Exercise requirements - Please copy out the entries until you have copied the line that contains "Task: Click the order follow bell button", beginning with the first line.

Records provided -
◆ ◆ ◆ ◆

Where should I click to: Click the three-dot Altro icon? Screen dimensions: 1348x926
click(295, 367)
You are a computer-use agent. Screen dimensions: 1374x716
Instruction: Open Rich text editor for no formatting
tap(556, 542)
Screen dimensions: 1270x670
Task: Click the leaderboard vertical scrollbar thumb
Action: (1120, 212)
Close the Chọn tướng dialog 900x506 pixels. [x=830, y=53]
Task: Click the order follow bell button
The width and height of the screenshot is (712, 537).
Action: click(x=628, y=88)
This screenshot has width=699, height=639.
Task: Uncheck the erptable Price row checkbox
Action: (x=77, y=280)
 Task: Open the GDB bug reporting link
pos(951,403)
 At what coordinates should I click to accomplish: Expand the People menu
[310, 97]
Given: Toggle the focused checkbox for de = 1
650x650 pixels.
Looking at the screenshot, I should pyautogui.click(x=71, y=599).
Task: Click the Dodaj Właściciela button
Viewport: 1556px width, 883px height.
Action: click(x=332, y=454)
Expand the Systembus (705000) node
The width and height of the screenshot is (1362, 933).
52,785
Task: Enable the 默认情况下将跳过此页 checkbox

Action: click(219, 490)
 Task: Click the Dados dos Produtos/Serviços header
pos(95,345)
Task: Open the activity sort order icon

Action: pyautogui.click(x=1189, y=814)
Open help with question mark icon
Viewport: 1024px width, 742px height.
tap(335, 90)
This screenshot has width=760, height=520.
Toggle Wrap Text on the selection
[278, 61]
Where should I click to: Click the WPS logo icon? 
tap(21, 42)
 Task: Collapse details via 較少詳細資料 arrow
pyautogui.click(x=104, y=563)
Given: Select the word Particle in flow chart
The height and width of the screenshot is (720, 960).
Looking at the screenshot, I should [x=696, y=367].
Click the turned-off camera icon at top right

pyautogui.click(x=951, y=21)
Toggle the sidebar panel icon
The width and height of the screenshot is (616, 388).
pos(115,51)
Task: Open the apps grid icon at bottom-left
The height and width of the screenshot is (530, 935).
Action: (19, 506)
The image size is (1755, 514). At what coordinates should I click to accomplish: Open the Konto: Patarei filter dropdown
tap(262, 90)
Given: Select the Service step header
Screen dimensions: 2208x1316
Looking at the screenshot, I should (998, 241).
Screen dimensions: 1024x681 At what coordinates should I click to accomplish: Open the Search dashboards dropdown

◆ ◆ ◆ ◆

Exercise answer -
Where should I click to: Click the three-dot Altro icon? Screen dimensions: 1348x926
click(295, 367)
You are a computer-use agent. Screen dimensions: 1374x716
Instruction: Open Rich text editor for no formatting
tap(556, 542)
Screen dimensions: 1270x670
Task: Click the leaderboard vertical scrollbar thumb
Action: (1120, 212)
Close the Chọn tướng dialog 900x506 pixels. [x=830, y=53]
Task: Click the order follow bell button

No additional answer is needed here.